I’ve just watched a classic Bengali film called Ontorjatra – Inner Journey.
It’s about the emigrants’ search for a homeland and a sense of place, so it resonates strongly in Bangladesh.
Many Bangladeshis leave the country every year, mostly heading for the US and Europe. Once settled there, they start calling themselves citizens of that particular country and enjoy all the benefits of being a Westerner. While the first generation of immigrants are alive, they will naturally call Bangladesh their homeland, but will the successive generations?
This applies to Bangladesh’s immigrants as well as its emigrants, as there are at least three communities here which are virtually stateless.
Around 500,000 tea workers in the northwest are tribespeople brought from various Indian states during British rule, lured by the British tea planters for a better life which never materialized.

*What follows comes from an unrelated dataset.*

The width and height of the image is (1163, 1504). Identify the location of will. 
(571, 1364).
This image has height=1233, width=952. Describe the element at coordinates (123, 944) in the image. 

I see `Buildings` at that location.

Most of them are poor and landless, living a life that is segregated from the majority of native Bengali people, in allocated shanties called ‘worker lines’. Cut off from their roots after the partitioning of India, they are slowly forgetting their language and culture.
Then there are about 160,000 Muslims from the Indian state of Bihar who left their home for West Pakistan after partition. For over 40 years they have been forced to live as refugees in ill-equipped camps across the country. I’ve seen how they have to live; it’s an animal existence.
They call Pakistan their homeland, even though they were not born there and have never seen it. There have been a few repatriation initiatives but nothing concrete.
Finally, the Rohingya Muslim refugees in the southeast have always called Rakhine state in Myanmar their home. But they have been consistently denied citizenship, generally persecuted and are officially stateless.
Rohingyas can trace their roots in Myanmar since the 8th century but the majority of people in Rakhine, who are Buddhists, consider them to be foreigners and deny them citizenship.
So what does patriotism mean? Is homeland just a fiction that exists only in someone’s imagination? I think it may well be.